Judge grants immunity for five witnesses in Manafort case; trial delayed until July 31

Posted at 5:41 PM, Jul 23, 2018
and last updated 2018-07-23 17:41:59-04

A federal judge in Alexandria, Virginia, has granted the request for five witnesses to testify with immunity in the criminal trial of former Trump campaign chairman Paul Manafort.

US District Judge T.S. Ellis is also ordering special counsel Robert Mueller’s team to tell Manafort’s team the nearly 30 witnesses it is going to use in the trial.

In addition, Ellis delayed the start of the trial, originally scheduled for Wednesday, to July 31.

Jury selection will begin this week as scheduled. One question potential jurors will not be asked is how they voted in the 2016 presidential election.

“Of course people can be fair and impartial no matter who they voted for,” Ellis said.

The jury will consist of 16 people, including four alternates.

The five witnesses granted immunity are: James Brennan, Donna Duggan, Conor O’Brien, Cindy Laporta and Dennis Raico. Court filings do not provide details as to what each will be testifying about.

Manafort in court

A large portion of Monday’s hearing was dedicated to discussing a “data dump” of tens of thousands of pages of documents over the past month by the government.

Manafort appeared in person at Monday’s hearing, wearing a green jumpsuit with a rumpled collar.

Attorneys for Manafort said that they needed more time to review some 120,000 pages of documents, including documents and images taken from electronic devices belonging to Manafort’s former business partner Rick Gates, that were “at the heart of the issue” in the case. Prosecutors pushed back and said most of the documents were actually images and notes from Gates’ devices — not emails.

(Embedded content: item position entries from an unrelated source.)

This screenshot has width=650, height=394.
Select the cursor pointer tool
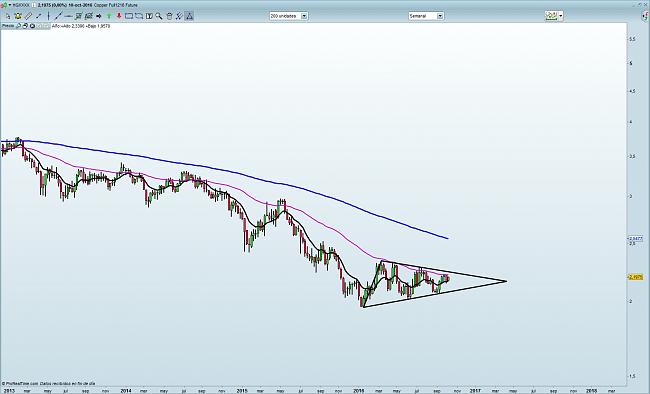[x=8, y=16]
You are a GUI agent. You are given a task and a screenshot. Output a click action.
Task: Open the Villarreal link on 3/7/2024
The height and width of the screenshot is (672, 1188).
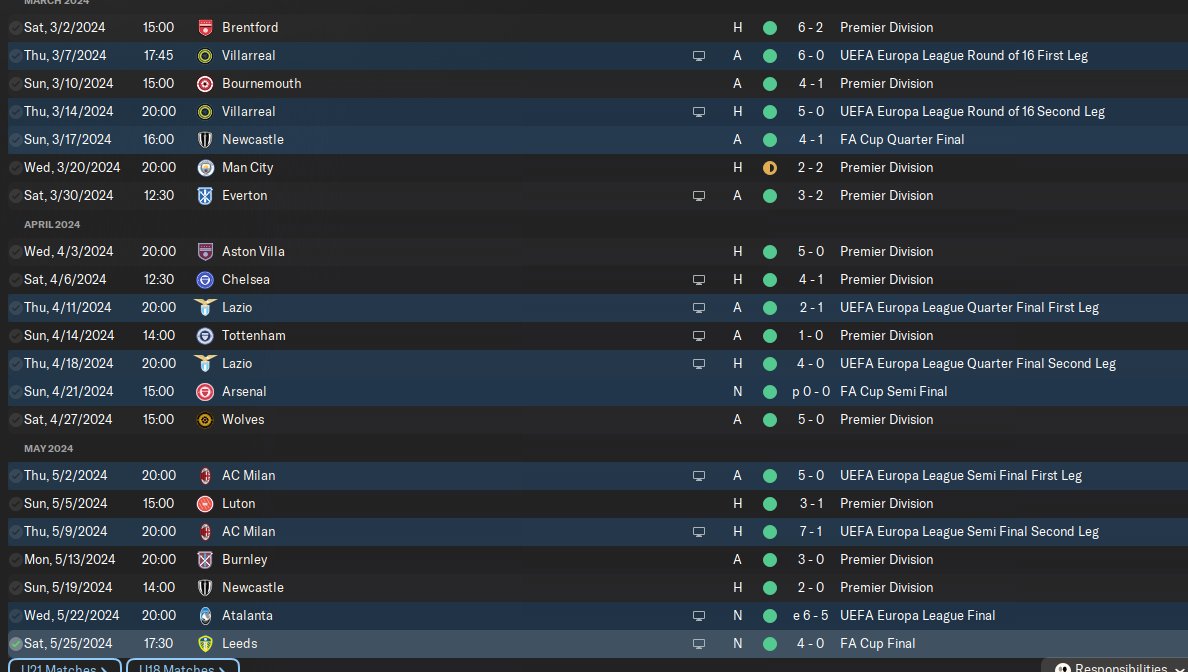pyautogui.click(x=249, y=55)
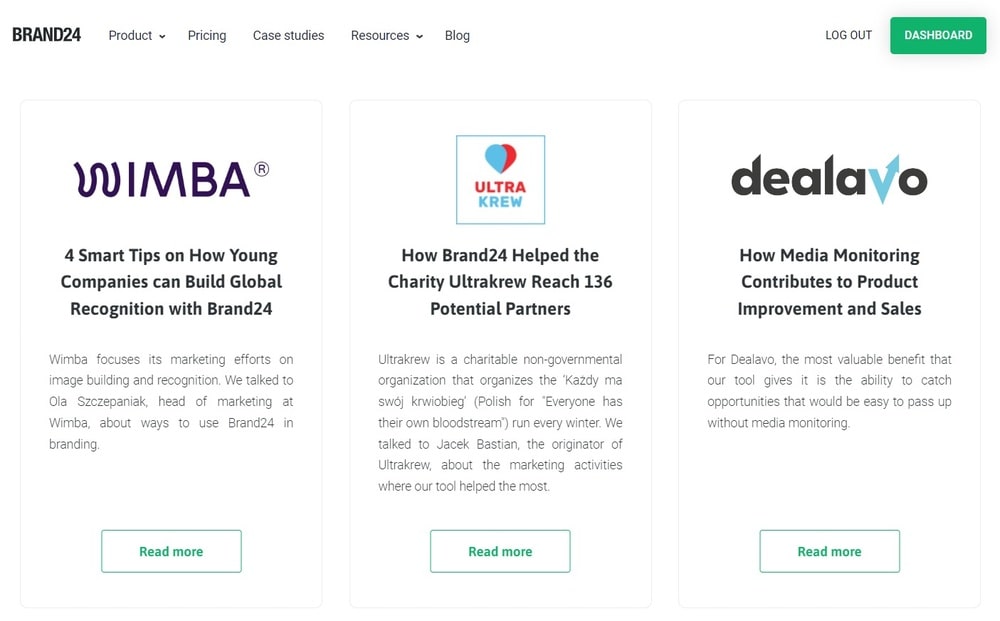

Mueller’s team has four “phones or iPads” and one laptop belonging to Gates, who pleaded guilty earlier this year and has been cooperating with the investigation. He is expected to be a key witness in Mueller’s case.

“I’m just not sure what looking at pictures is going to do for their case,” said Uzo Asonye, a prosecutor working with Mueller’s team.

“The fact that you’re not using something does not mean it’s not usable by the defense,” Ellis responded.